▶ _EXERCISE AIM_: Please retype the material beneath this task exactly, starting with its first line and finishing with the line containing "Given: Click the".

▶ _INFORMATION GIVEN_:
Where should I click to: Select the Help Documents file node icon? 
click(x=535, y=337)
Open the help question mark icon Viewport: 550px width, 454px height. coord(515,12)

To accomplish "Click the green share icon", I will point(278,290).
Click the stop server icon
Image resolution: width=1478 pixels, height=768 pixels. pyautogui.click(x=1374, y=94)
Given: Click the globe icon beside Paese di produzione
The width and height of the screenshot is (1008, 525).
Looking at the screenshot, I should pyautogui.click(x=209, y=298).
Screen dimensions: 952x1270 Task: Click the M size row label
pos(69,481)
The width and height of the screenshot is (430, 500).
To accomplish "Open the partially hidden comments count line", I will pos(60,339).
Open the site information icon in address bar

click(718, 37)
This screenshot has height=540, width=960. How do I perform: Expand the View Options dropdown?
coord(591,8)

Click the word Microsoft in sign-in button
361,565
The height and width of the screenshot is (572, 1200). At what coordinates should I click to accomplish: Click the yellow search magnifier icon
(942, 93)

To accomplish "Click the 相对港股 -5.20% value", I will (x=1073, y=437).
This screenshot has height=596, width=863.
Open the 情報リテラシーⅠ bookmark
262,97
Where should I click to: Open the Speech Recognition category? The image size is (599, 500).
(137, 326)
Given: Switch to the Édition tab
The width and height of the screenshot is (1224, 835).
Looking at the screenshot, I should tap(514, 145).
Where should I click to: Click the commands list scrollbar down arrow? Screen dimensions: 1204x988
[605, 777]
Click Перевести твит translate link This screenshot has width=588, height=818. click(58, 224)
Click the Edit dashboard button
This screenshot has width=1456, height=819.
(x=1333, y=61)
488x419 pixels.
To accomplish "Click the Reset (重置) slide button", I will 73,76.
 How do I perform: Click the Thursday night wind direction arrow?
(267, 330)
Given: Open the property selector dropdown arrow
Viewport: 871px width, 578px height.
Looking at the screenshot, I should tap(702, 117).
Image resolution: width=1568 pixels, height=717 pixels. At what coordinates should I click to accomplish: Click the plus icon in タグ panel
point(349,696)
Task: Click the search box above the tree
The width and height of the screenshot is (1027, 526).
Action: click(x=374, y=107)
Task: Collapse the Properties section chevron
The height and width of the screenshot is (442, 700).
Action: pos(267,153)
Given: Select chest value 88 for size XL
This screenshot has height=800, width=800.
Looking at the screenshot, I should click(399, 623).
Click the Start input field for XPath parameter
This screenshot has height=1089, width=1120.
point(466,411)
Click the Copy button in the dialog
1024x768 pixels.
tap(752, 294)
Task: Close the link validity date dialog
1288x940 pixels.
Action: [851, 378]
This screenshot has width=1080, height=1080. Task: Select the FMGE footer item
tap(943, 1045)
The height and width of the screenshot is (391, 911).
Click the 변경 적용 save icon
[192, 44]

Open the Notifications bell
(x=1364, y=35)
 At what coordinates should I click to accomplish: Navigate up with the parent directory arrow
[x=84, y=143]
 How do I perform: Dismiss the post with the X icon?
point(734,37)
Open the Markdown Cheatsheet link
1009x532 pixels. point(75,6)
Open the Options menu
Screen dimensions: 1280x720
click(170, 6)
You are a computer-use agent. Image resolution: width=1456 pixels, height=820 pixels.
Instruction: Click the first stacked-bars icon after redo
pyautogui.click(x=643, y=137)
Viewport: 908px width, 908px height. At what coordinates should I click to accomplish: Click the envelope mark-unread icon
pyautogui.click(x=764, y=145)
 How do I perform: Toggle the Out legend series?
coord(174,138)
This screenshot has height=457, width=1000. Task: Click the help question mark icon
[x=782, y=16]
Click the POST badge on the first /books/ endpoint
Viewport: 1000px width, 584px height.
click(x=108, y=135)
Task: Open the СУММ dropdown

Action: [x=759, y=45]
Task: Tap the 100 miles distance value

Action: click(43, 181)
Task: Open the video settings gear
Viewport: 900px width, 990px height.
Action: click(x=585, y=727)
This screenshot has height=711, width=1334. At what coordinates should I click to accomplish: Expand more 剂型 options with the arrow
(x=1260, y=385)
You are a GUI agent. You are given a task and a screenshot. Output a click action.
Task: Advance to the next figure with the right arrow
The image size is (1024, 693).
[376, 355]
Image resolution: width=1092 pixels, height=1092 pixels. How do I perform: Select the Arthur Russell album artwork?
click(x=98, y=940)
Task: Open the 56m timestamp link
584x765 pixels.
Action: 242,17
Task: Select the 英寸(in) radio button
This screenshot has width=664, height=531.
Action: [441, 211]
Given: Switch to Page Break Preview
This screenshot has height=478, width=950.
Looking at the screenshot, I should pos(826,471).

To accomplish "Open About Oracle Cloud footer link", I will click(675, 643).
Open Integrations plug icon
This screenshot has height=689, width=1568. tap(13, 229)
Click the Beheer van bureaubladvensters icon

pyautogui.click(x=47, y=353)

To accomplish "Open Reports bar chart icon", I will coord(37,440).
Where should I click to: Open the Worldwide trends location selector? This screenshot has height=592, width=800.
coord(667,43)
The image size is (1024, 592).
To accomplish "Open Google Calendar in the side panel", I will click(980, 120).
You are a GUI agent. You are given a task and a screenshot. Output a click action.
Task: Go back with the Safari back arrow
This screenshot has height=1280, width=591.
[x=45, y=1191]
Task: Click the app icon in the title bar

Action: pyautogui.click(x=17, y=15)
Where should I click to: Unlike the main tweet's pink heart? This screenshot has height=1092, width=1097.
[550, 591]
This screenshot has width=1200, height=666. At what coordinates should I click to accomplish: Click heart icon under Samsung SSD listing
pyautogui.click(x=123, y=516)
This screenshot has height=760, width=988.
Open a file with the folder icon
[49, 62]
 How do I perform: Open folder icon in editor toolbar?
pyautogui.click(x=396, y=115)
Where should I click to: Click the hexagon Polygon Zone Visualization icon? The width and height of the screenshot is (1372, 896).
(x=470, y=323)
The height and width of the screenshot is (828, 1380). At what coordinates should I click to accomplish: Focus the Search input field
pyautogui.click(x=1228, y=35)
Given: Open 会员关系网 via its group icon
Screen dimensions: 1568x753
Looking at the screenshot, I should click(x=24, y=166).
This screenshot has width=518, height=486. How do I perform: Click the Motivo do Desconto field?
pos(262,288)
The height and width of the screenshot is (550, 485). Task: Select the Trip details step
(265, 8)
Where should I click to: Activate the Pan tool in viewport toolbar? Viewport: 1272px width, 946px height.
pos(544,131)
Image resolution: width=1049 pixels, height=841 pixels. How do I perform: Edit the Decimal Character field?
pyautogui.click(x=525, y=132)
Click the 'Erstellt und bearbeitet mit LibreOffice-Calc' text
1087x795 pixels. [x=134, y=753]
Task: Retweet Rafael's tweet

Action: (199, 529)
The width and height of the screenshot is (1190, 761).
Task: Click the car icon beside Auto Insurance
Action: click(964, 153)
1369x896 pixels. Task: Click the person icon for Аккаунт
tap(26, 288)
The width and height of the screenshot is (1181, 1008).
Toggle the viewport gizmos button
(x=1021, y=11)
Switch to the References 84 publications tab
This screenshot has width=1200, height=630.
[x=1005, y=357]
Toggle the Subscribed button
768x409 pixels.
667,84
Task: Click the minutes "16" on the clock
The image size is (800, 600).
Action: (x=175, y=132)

▶ _TASK RESPONSE_:
Where should I click to: Select the Help Documents file node icon? 
click(x=535, y=337)
Open the help question mark icon Viewport: 550px width, 454px height. coord(515,12)

To accomplish "Click the green share icon", I will point(278,290).
Click the stop server icon
Image resolution: width=1478 pixels, height=768 pixels. pyautogui.click(x=1374, y=94)
Given: Click the globe icon beside Paese di produzione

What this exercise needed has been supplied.